Liberal HTML Parsing, Not Big, Not Clever

Revisiting the topic of liberal parsing, which has gathered some publicity recently, it is good to reflect on what the problems invalid HTML causes actually are. Suffice to say that toleration of errors and the associated handling of them that is required leads to the incompatibilities and inconsistencies in error handling between clients, coupled with proprietary extensions. Interspersed amongst my own commentary below are a few quotes gathered from a recent e-mail exchange with Dagfinn R. Parnas, the author of a paper on HTML error correction.

After doing some research on the history of browsers and HTML, I really didn’t find it very surprising that the standards compliance was really awful. A wise man once said: “It takes two […] to lie, one to lie and one to listen”. If the early browsers hadn’t started with error-correcting behind the backs of the authors, a lot of the incorrect code would have disappeared shortly. But then again the Internet might not have been as diverse as it is now (writing valid html code takes much more skill than writing tag soup). I think the solution would have been a simple smiley face incorporated in the browser or another means of telling the user how standard compliant the site was. Most web designers (both pro and novice) are very dedicated in making the best site they can, and clients would not be to happy about an angry smiley as they want a professional site. By the way, the wise man was Homer J. Simpson.

What are the most common causes of invalid HTML then?

Type of Error	% of documents with error	Example
missing end tag	41.9%	`<p>some text, <a href = "http://example.org> link text </p>`
invalid end-tag	45.8%	`<p>Some text </strong></p>`
invalid element content	38.3%	`<p>Some text <p>Some more text </p></p>`

In addition to these basic errors the spectre of browser specific extensions raises its head.

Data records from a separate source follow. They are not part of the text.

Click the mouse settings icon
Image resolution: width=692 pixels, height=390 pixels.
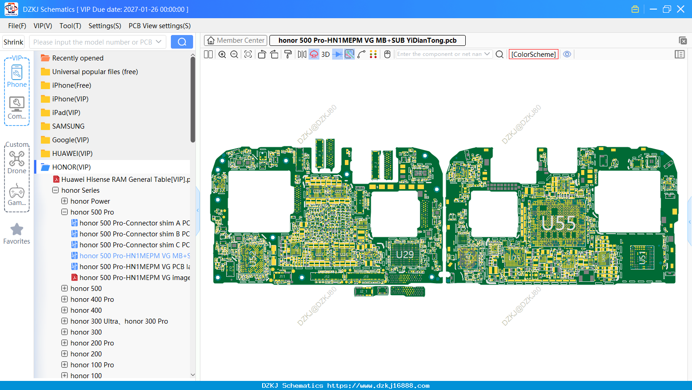click(387, 55)
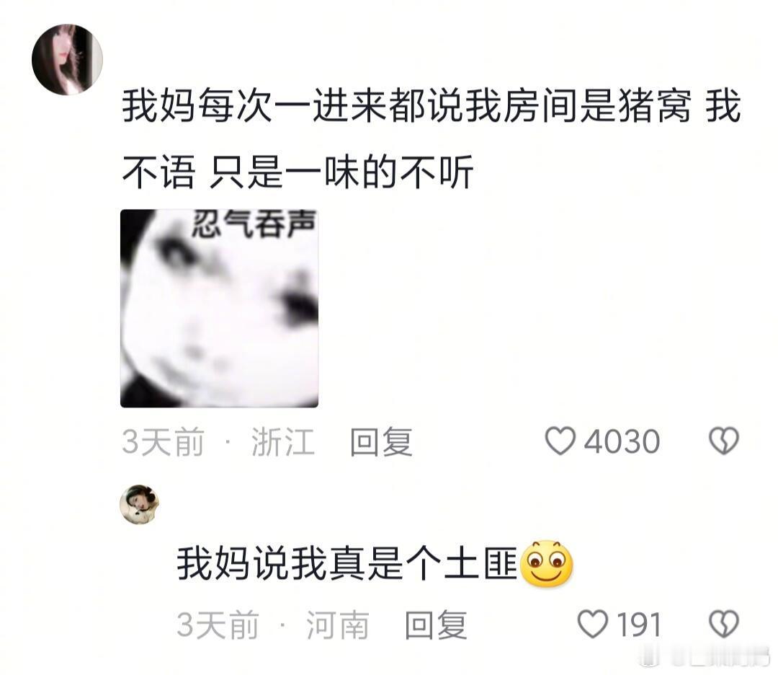Click the 4030 like count number
The width and height of the screenshot is (778, 675).
pyautogui.click(x=622, y=441)
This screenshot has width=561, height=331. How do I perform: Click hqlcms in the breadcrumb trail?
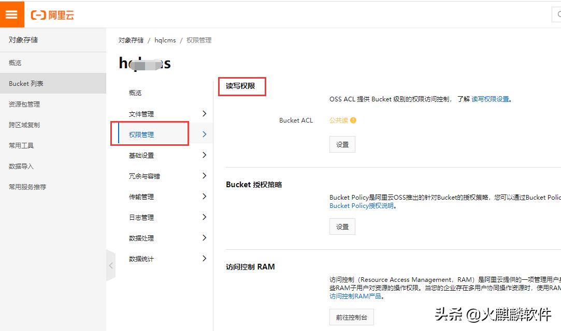click(x=165, y=39)
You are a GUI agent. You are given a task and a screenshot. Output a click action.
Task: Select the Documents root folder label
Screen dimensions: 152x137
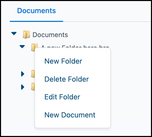tap(50, 35)
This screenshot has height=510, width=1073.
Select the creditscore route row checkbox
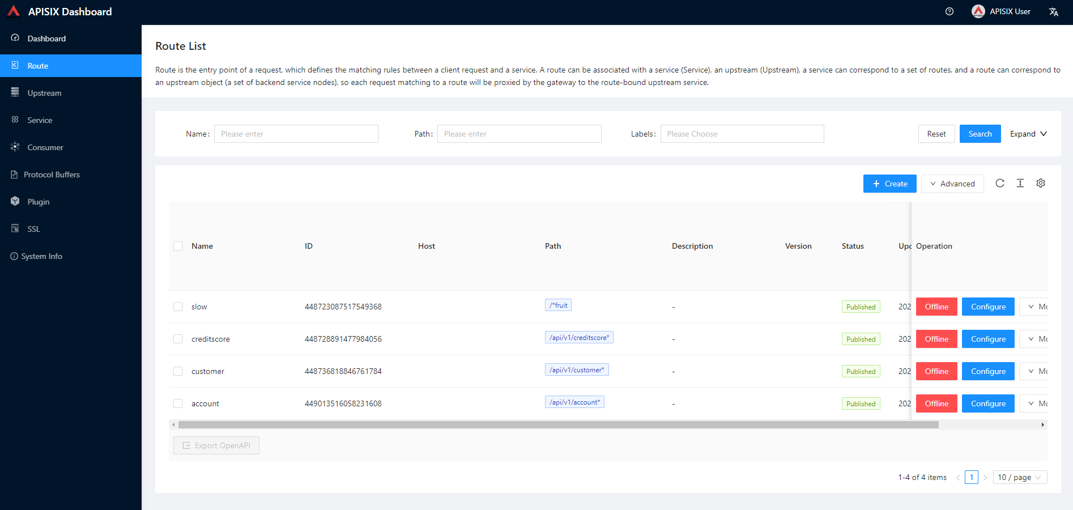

70.8 and 23.9 percent [of HTML documents] have defined non-standard attributes and non-standard elements respectively.

This heavy use of proprietary markup significantly raises the entry level for new browsers into the marketplace, a new browser entrant cannot rely on published standards but must examine a multitude of vendor sources to understand how to deal with these proprietary elements. By raising the cost of entry in this manner the current browsers help to maintain their market leading position.

As we move towards XML and the well formed paradigm let’s leave behind the legacy of invalid HTML and adopt the strictness of well formed and valid XHTML. If you can produce valid XHTML do it, if you can’t then stick with HTML and don’t pollute XHTML like we did with HTML.